----- Supplied records -----

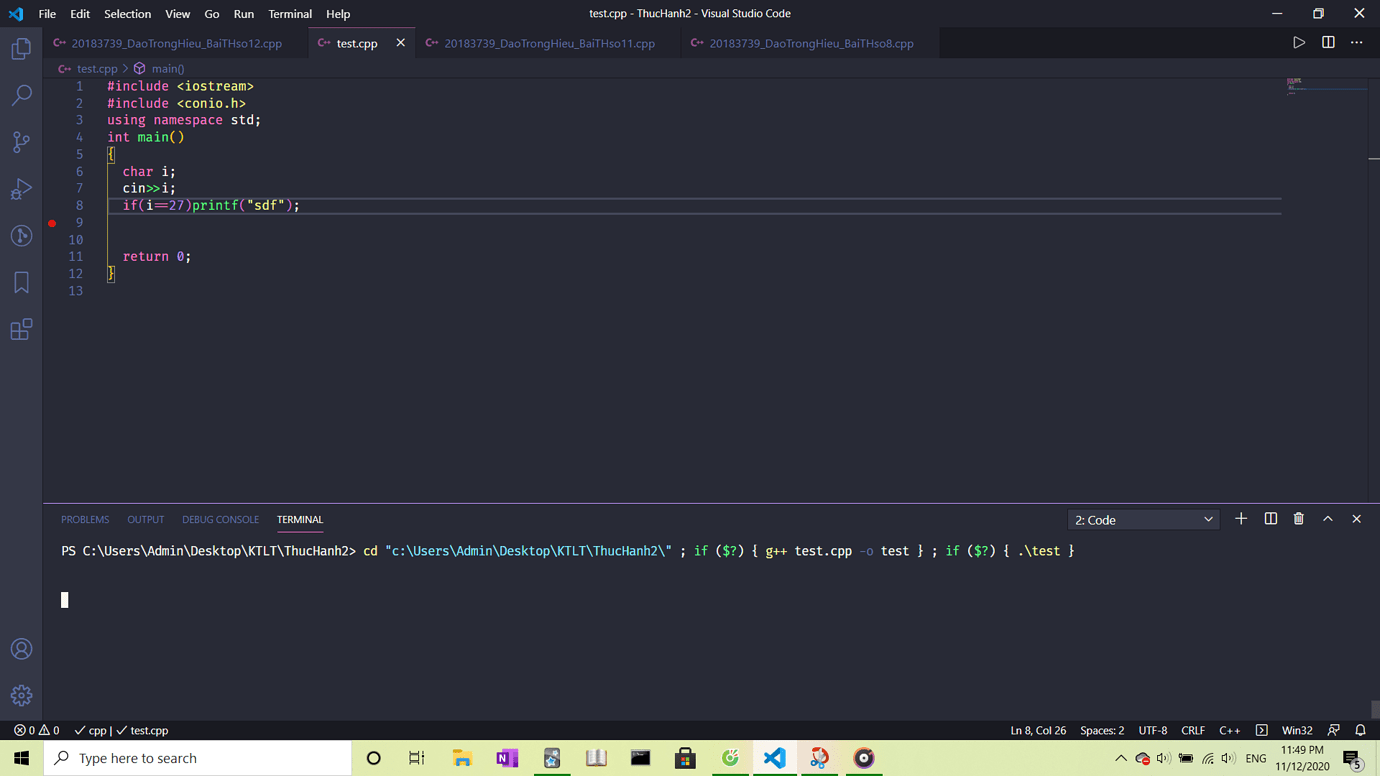Open the Source Control view
The image size is (1380, 776).
21,142
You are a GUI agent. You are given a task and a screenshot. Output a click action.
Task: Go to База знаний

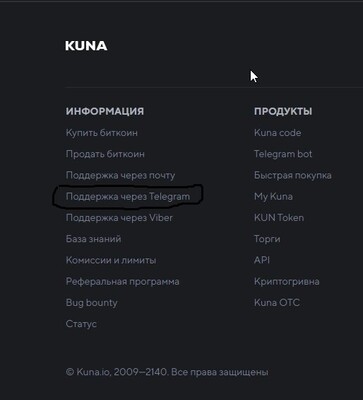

-----

• [Exercise prompt]: Only the lines from the one containing "You are a GUI" through the final line of the data should be given again, exactly and without pictures.

• [Reply]:
You are a GUI agent. You are given a task and a screenshot. Output a click action.
Task: Go to База знаний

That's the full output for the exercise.